## Document segment:
Ferzan Ozpetek's latest film, titled "Nuovo Olimpo" and available on the Netflix platform since last November 1st, takes us back to the days when movie theaters were genuine places of gathering and socialization. This might seem out of this world when compared to our current times, where cinemas are becoming fewer not only for economic reasons (this has also been debated here on Debaser).

The setting of the entire story represented by the film is, in my opinion, its strong suit, considering a plot that unfolds along paths already typical in Ozpetek's filmography. Essentially, the sudden flare-up of romantic passion between the two male characters is familiar to those who have seen past works of the director. Here, it's about the aspiring director Enea Monti (a character inspired by Ozpetek himself and played by a diligent Damiano Gavino) and the medical student Pietro (not particularly well portrayed by Andrea Di Luigi, whose facial expression is as immobile and akin to that of a boiled fish), caught in a mad passion against the backdrop of turbulent Rome at the end of the '70s.

Dataset entries
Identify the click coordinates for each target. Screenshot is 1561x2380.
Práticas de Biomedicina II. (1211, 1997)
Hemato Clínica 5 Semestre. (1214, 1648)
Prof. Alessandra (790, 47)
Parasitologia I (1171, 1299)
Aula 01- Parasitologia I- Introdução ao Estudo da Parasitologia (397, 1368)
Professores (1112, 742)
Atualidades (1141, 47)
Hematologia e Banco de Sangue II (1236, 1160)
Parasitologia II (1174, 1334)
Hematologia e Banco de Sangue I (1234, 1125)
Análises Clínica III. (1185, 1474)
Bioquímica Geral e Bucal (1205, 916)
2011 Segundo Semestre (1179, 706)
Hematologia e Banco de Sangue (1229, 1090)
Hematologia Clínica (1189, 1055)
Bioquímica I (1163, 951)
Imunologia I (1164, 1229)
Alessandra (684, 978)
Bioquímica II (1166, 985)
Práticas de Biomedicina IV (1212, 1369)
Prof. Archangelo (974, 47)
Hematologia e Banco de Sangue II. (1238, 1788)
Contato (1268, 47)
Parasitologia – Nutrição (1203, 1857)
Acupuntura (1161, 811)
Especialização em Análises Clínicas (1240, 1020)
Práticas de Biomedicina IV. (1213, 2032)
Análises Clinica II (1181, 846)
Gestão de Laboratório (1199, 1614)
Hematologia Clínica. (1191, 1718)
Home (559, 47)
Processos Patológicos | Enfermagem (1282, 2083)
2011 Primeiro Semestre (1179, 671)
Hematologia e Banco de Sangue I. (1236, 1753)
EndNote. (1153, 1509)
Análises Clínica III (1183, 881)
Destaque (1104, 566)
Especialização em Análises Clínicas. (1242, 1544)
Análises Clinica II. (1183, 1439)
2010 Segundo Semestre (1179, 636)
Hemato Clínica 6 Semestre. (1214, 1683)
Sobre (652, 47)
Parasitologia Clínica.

## Things to do:
a. Answer from the review of "Nuovo Olimpo":
(i) Since what date has the film been on Netflix?
(ii) Which actor plays Enea Monti?
(iii) In what city and period is the romance between the two male characters set?
b. Extend the review of "Nuovo Olimpo," starting after its final sentence.

## Expected responses:
a.
(i) November 1st.
(ii) Damiano Gavino.
(iii) Rome at the end of the '70s.

b.
But the intensity of their feelings, due to overwhelming circumstances, doesn’t hold, and the two will not be able to solidify their bond, swept away by unexpected events that lead them to undertake very different and distant existential and professional paths. And if over the decades they would come close to meeting again, it will only be in 2015 that fate will conspire to enable an unexpected reconnection, thanks to such fortuitous events that they won’t be spoiled here to preserve the element of surprise for those who want to watch the film.

The development of the film flows smoothly without many jolts and seems completely cold. Those "sliding doors" that punctuate the existence of the characters don’t ignite much engagement from the viewer, something that happened in other films by Ozpetek and even in a very similar film like Chazelle's "La La Land," with characters that evoked empathy for the sentimental vicissitudes represented.

If anything, I found more successful the description of the movie theater as a meeting place in those now distant years. And, having lived through that moment, I can confirm that cinema was also a place to share a significant cultural experience.

Unfortunately, however, for certain patrons, the darkness of the movie theater was the pretext for other activities as well. And it might have been tolerable to go there to make out with a soulmate in the last row (although it was better to maybe go to "camporella" in a car). Intolerable, rather, as hinted at in "Nuovo Olimpo," was the certain habit of male viewers getting so familiar as to rush into the bathrooms to satisfy certain well-known sexual urges. And unfortunately, it happened to me in a second-run cinema in Milan, right in those years, to be the object of unwanted attentions from a middle-aged man who came to sit next to me while I was intently watching "Fellini Satyricon." In less than a minute, the two-legged pig placed his foul hand on my thigh. I, to make it clear how I felt, delivered a sharp elbow jab to his lower parts which made him promptly leave the seat, moaning a subdued "Uhuhu" of pain.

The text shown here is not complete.